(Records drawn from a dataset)
________
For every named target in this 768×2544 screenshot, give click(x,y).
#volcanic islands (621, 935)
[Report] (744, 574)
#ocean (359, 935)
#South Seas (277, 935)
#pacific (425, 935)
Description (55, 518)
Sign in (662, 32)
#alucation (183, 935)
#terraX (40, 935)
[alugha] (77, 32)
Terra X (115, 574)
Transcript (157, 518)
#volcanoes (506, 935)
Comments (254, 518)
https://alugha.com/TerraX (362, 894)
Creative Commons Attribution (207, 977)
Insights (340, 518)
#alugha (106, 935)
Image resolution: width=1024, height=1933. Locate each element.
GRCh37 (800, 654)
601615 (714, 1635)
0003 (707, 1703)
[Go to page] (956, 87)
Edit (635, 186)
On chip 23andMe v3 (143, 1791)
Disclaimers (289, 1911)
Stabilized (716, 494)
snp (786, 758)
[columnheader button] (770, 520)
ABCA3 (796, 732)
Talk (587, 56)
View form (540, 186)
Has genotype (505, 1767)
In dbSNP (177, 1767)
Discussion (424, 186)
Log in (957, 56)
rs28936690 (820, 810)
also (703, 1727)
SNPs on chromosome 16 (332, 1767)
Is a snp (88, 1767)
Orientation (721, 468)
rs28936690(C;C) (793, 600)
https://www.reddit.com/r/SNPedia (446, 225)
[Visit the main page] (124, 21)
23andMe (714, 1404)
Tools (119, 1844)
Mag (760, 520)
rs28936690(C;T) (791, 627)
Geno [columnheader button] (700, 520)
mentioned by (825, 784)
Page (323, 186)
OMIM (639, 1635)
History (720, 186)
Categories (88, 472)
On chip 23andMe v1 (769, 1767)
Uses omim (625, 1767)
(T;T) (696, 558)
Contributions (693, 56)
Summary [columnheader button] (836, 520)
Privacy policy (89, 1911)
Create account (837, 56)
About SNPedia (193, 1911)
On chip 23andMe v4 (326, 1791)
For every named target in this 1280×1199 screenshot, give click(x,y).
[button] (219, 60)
________
Work instructions — What you give back should be exactly the lines of the data above from the line with "also (703, 1727)" through the line with "On chip 23andMe v4 (326, 1791)", both of those included, and nothing more.

Expected output —
also (703, 1727)
SNPs on chromosome 16 (332, 1767)
Is a snp (88, 1767)
Orientation (721, 468)
rs28936690(C;C) (793, 600)
https://www.reddit.com/r/SNPedia (446, 225)
[Visit the main page] (124, 21)
23andMe (714, 1404)
Tools (119, 1844)
Mag (760, 520)
rs28936690(C;T) (791, 627)
Geno [columnheader button] (700, 520)
mentioned by (825, 784)
Page (323, 186)
OMIM (639, 1635)
History (720, 186)
Categories (88, 472)
On chip 23andMe v1 (769, 1767)
Uses omim (625, 1767)
(T;T) (696, 558)
Contributions (693, 56)
Summary [columnheader button] (836, 520)
Privacy policy (89, 1911)
Create account (837, 56)
About SNPedia (193, 1911)
On chip 23andMe v4 (326, 1791)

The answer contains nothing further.